Ce que Sony et Microsoft ont fait
Les deux groupes ont procédé à des vagues de licenciements significatives dans leurs divisions jeux vidéo. PlayStation Studios (Sony) a fermé des studios, réduit des équipes, annulé des projets. Microsoft Gaming a consolidé ses acquisitions (Activision Blizzard notamment) tout en procédant à des coupes importantes dans les effectifs.
Ces décisions s’inscrivent dans un contexte plus large : les deux groupes ont massivement investi dans le gaming pendant et après la pandémie, dans un contexte de croissance de l’usage des jeux vidéo. Quand la croissance s’est normalisée, les structures enflées devaient être réajustées.
Ce que Nintendo fait différemment
Nintendo n’a pas procédé à des licenciements massifs.
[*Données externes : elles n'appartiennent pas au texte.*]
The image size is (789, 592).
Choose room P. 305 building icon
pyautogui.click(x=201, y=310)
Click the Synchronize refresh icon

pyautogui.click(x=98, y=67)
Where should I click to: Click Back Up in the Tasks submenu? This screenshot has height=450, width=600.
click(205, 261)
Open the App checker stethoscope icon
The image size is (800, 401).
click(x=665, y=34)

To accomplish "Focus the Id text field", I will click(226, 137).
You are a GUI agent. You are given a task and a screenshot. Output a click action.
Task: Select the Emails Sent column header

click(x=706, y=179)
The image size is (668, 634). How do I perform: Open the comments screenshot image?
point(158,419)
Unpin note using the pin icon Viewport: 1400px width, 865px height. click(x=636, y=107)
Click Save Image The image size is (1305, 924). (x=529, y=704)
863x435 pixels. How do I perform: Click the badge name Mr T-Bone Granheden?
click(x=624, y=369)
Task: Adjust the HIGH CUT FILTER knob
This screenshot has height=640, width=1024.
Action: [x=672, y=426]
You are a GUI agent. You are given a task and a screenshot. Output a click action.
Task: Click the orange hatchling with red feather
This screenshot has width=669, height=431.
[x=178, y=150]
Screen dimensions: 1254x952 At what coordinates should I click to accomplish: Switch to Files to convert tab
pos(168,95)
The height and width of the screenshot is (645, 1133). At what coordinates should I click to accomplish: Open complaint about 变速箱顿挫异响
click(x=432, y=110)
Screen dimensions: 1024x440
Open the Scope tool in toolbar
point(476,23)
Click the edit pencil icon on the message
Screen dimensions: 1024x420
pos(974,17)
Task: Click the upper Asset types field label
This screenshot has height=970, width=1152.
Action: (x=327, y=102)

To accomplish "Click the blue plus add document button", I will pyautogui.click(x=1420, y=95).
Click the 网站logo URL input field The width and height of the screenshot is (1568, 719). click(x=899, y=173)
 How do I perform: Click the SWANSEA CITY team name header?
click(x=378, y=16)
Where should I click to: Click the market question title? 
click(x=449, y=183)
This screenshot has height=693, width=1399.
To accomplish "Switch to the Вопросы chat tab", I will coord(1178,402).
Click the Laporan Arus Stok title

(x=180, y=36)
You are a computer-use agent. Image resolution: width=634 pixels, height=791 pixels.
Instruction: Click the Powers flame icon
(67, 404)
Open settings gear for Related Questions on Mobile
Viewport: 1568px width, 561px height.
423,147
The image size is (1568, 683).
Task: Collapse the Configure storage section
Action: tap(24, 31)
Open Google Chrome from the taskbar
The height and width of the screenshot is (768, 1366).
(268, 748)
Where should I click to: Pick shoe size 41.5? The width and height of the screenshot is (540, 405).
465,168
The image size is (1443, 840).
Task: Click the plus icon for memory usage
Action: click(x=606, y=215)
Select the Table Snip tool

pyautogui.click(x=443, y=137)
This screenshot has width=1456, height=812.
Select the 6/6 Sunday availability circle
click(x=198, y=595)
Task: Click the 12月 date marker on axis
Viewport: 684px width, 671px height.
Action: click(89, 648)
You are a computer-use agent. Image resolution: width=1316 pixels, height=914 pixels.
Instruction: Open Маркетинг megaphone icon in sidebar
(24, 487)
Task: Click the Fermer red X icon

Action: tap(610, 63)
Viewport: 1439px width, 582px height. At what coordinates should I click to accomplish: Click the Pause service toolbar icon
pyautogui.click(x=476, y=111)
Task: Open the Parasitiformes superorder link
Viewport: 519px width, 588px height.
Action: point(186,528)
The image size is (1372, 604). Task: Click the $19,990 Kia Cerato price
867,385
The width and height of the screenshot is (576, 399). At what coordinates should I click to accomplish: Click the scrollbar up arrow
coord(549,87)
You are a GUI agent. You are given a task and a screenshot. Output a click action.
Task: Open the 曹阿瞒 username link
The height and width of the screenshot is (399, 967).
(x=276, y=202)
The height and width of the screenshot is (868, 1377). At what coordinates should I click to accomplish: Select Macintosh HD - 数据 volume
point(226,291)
Le groupe japonais est connu pour sa politique d’emploi stable, héritée d’une culture d’entreprise qui privilégie la croissance organique et la rentabilité plutôt que l’expansion agressive.
Le modèle économique de Nintendo est structurellement différent. La compagnie développe ses propres franchises — Mario, Zelda, Pokémon, Splatoon — et possède ses IP. Elle ne cherche pas à conquérir le marché du AAA par des acquisitions massives. Elle contrôle son matériel (Switch 2 en 2025) et ses logiciels. C’est un modèle vertical qui génère des marges solides et une base de fans fidèles, mais qui croît plus lentement.
La question de la durabilité
Sony et Microsoft ont une plus grande exposition au marché du service (abonnements Game Pass, PlayStation Plus, ventes en ligne) et aux studios de production à grande échelle. Ce modèle peut générer des revenus importants mais exige une masse salariale et des investissements constants qui créent de la vulnérabilité en période de correction de marché.
Nintendo joue la carte de l’exclusivité et du catalogue propriétaire. Les pertes peuvent être moins spectaculaires, mais les gains non plus.
Ce que la réputation vaut
Un “boost de réputation” pour Nintendo en temps de crise industrielle a une valeur concrète : il renforce la fidélité de son public, attire des talents qui cherchent la stabilité, et construit un capital de confiance auprès des développeurs indépendants qui publient sur ses plateformes.
La réputation ne se quantifie pas facilement dans un bilan. Elle compte dans les décisions de recrutement, de partenariat et d’achat. Nintendo est en train de capitaliser sur la crise des autres — pas par un geste calculé, mais par simple cohérence avec son propre modèle.